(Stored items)
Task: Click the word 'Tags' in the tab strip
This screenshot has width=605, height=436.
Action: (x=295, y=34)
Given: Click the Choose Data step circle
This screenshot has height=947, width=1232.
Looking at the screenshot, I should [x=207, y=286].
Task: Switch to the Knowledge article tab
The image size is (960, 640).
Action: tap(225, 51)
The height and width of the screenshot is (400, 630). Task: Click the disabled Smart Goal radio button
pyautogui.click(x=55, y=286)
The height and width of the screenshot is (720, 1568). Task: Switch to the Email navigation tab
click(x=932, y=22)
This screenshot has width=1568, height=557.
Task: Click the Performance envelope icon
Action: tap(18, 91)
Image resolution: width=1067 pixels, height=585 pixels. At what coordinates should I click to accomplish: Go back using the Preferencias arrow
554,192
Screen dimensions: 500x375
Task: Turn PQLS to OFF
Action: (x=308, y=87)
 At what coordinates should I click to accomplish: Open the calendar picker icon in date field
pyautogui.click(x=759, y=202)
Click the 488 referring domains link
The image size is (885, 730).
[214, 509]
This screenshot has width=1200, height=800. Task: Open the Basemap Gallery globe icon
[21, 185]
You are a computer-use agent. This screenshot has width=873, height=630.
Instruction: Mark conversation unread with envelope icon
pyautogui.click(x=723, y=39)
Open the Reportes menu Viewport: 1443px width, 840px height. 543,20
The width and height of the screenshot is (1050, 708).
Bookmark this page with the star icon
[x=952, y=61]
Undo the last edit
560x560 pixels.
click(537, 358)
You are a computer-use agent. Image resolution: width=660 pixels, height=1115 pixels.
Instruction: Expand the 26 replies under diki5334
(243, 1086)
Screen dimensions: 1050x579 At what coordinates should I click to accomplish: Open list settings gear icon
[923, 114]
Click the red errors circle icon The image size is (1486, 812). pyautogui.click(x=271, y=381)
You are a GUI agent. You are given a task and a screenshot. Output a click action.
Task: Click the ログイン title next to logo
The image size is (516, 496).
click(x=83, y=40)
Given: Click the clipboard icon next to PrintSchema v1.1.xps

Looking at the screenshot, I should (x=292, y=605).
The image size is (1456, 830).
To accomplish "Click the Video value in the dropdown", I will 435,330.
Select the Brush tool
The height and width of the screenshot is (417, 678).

- [TASK TO COMPLETE]
Go through the data above and return every line exactly.

- [YOUR RESPONSE]
Task: Click the word 'Tags' in the tab strip
This screenshot has width=605, height=436.
Action: (x=295, y=34)
Given: Click the Choose Data step circle
This screenshot has height=947, width=1232.
Looking at the screenshot, I should [x=207, y=286].
Task: Switch to the Knowledge article tab
The image size is (960, 640).
Action: tap(225, 51)
The height and width of the screenshot is (400, 630). Task: Click the disabled Smart Goal radio button
pyautogui.click(x=55, y=286)
The height and width of the screenshot is (720, 1568). Task: Switch to the Email navigation tab
click(x=932, y=22)
This screenshot has width=1568, height=557.
Task: Click the Performance envelope icon
Action: tap(18, 91)
Image resolution: width=1067 pixels, height=585 pixels. At what coordinates should I click to accomplish: Go back using the Preferencias arrow
554,192
Screen dimensions: 500x375
Task: Turn PQLS to OFF
Action: (x=308, y=87)
 At what coordinates should I click to accomplish: Open the calendar picker icon in date field
pyautogui.click(x=759, y=202)
Click the 488 referring domains link
The image size is (885, 730).
[214, 509]
This screenshot has width=1200, height=800. Task: Open the Basemap Gallery globe icon
[21, 185]
You are a computer-use agent. This screenshot has width=873, height=630.
Instruction: Mark conversation unread with envelope icon
pyautogui.click(x=723, y=39)
Open the Reportes menu Viewport: 1443px width, 840px height. 543,20
The width and height of the screenshot is (1050, 708).
Bookmark this page with the star icon
[x=952, y=61]
Undo the last edit
560x560 pixels.
click(537, 358)
You are a computer-use agent. Image resolution: width=660 pixels, height=1115 pixels.
Instruction: Expand the 26 replies under diki5334
(243, 1086)
Screen dimensions: 1050x579 At what coordinates should I click to accomplish: Open list settings gear icon
[923, 114]
Click the red errors circle icon The image size is (1486, 812). pyautogui.click(x=271, y=381)
You are a GUI agent. You are given a task and a screenshot. Output a click action.
Task: Click the ログイン title next to logo
The image size is (516, 496).
click(x=83, y=40)
Given: Click the clipboard icon next to PrintSchema v1.1.xps

Looking at the screenshot, I should (x=292, y=605).
The image size is (1456, 830).
To accomplish "Click the Video value in the dropdown", I will 435,330.
Select the Brush tool
The height and width of the screenshot is (417, 678).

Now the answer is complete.